TheAncientGeek comments on An overall schema for the friendly AI problems: self-referential convergence criteria - Less Wrong
You are viewing a comment permalink. View the original post to see all comments and the full post content.
You are viewing a comment permalink. View the original post to see all comments and the full post content.
Comments (110)
Yes, of course, but then the questions is: :what is the difference between modelling it correctly and solving moral philosophy? A correct model has to get a bunch of counterfactuals correct, and not just match an empirical dataset.
Well, attempting to account for your grammar and figure out what you meant...
Yes, and? Causal modelling techniques get counterfactuals right-by-design, in the sense that a correct causal model by definition captures counterfactual behavior, as studied across controlled or intervened experiments.
I mean, I agree that most currently-in-use machine learning techniques don't bother to capture causal structure, but on the upside, that precise failure to capture and compress causal structure is why those techniques can't lead to AGI.

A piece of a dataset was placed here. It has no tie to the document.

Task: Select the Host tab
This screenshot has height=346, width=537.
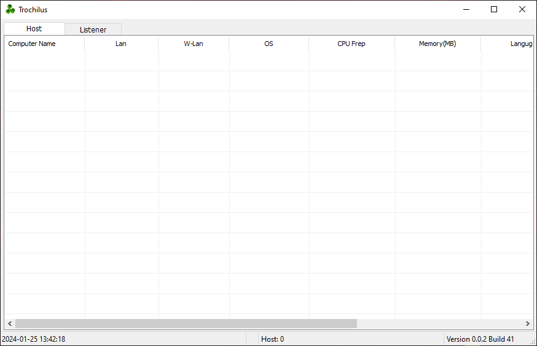Action: [x=34, y=29]
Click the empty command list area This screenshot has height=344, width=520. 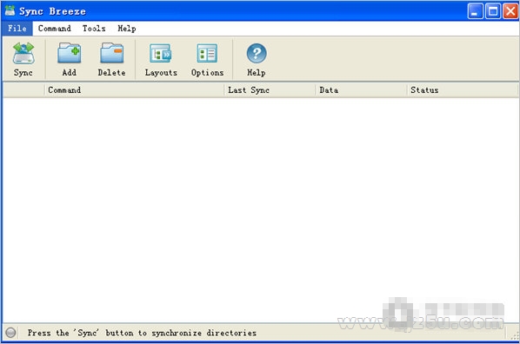(261, 209)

I think it's more accurate to say that we're trying to dissolve moral philosophy in favor of a scientific model of human evaluative cognition. Surely to a moral philosopher this will sound like a moot distinction, but the precise difference is that the latter thing creates and updates predictive models which capture counterfactual, causal knowledge, and which thus can be elaborated into an explicit theory of morality that doesn't rely on intuition or situational framing to work.

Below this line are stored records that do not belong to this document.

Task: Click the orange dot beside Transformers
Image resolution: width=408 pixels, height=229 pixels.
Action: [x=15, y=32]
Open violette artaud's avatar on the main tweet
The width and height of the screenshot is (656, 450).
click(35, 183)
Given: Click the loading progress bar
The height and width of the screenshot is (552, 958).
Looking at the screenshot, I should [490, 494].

As far as I can tell, human intuition is the territory you would be modelling, here. In particular, when dealing with counterfactuals, since it would be unethical to actually set up trolley problems.
BTW, there is nothing to stop moral philosophy being predictive, etc.

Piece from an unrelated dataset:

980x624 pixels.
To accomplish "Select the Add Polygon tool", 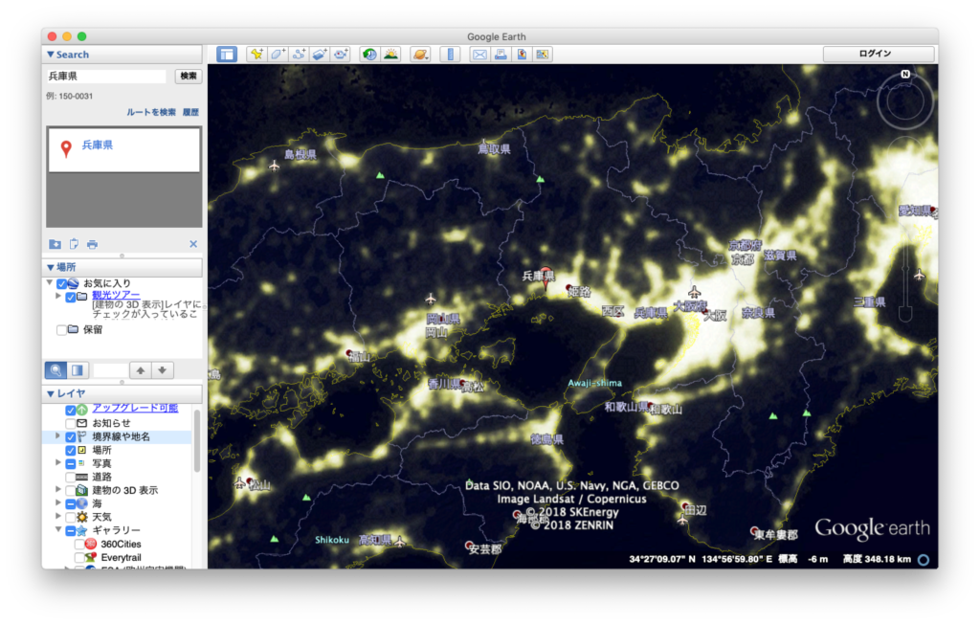I will coord(278,55).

No, we're trying to capture System 2's evaluative cognition, not System 1's fast-and-loose, bias-governed intuitions.
Wrong kind of intuition
If you have an extenal standard, as you do with probability theory and logic, system 2 can learn utilitarianism, and its performance can be checked against the external standard.
But we don't have an agreed standard to compare system 1 ethical reasoning against, because we haven't solved ,moral philosophy. What we have is system 1 coming up with speculative theories,which have to be checked against intuition, meaning an internal standard
Again, the whole point of this task/project/thing is to come up with an explicit theory to act as an external standard for ethics. Ethical theories are maps of the evaluative-under-full-information-and-individual+social-rationality territory.
And that is the whole point of moral philosophy..... so it's sounding like a moot distinction.
You don't like the word intuition, but the fact remains that while you are building your theory, you will have to check it against humans ability to give answers without knowing how they arrived at them. Otherwise you end up with a clear, consistent theory that nobody finds persuasive.